- **Task directions**
Provide again, from the entries below, every line from the one containing "Bilardo İddaa (530, 1217)" through the one containing "Canlı Borsa (660, 94)", exactly as written, and no other line.

- **Exercise materials**

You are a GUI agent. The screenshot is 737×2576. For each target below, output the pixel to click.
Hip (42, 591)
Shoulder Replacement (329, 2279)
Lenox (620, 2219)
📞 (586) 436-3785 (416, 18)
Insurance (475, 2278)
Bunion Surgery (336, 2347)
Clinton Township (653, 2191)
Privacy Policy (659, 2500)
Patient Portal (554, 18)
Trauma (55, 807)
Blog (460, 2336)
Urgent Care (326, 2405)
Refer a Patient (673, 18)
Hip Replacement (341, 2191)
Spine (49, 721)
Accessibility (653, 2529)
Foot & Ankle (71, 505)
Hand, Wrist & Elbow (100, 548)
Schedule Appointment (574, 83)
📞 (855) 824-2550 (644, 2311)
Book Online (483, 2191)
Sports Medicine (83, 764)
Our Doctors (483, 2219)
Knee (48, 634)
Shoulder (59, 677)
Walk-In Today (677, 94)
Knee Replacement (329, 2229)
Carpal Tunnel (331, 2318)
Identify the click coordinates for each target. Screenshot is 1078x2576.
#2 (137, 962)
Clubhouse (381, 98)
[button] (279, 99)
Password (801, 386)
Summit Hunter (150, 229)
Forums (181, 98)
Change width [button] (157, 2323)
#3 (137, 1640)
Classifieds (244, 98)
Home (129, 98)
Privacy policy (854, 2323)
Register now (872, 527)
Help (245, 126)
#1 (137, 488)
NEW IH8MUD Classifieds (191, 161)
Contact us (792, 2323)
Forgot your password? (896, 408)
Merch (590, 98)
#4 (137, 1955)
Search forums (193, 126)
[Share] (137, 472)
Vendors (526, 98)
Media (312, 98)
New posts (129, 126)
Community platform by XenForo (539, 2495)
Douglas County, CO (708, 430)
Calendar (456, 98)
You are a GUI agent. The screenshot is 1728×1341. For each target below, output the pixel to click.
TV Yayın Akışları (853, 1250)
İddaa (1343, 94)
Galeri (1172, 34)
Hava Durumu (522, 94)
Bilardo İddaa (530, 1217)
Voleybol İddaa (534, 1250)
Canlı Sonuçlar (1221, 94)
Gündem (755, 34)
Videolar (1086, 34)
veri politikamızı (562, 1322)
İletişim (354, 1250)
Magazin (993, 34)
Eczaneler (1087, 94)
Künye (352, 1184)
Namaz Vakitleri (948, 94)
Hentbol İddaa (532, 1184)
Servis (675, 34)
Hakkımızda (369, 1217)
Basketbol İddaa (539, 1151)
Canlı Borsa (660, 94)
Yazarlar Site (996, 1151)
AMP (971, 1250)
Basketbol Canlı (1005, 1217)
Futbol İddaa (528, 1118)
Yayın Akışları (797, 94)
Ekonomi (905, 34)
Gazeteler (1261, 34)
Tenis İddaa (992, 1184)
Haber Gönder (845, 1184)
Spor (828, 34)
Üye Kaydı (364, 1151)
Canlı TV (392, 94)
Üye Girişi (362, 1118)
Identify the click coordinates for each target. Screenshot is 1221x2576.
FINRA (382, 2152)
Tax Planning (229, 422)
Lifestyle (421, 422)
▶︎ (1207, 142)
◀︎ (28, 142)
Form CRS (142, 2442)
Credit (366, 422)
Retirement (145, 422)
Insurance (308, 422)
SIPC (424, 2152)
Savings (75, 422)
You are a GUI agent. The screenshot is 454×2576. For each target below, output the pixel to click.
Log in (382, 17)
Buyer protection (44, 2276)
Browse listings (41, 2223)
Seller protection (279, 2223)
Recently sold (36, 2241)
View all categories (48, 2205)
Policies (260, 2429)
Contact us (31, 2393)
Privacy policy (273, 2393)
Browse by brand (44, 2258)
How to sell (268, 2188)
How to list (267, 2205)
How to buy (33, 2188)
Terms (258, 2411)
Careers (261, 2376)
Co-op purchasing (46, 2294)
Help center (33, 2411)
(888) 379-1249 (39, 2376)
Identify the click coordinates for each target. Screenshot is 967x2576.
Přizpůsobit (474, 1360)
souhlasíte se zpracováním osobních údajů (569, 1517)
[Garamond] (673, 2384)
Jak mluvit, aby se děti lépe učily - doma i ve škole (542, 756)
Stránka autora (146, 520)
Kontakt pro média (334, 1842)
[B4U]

- **Answer below**
Bilardo İddaa (530, 1217)
Voleybol İddaa (534, 1250)
Canlı Sonuçlar (1221, 94)
Gündem (755, 34)
Videolar (1086, 34)
veri politikamızı (562, 1322)
İletişim (354, 1250)
Magazin (993, 34)
Eczaneler (1087, 94)
Künye (352, 1184)
Namaz Vakitleri (948, 94)
Hentbol İddaa (532, 1184)
Servis (675, 34)
Hakkımızda (369, 1217)
Basketbol İddaa (539, 1151)
Canlı Borsa (660, 94)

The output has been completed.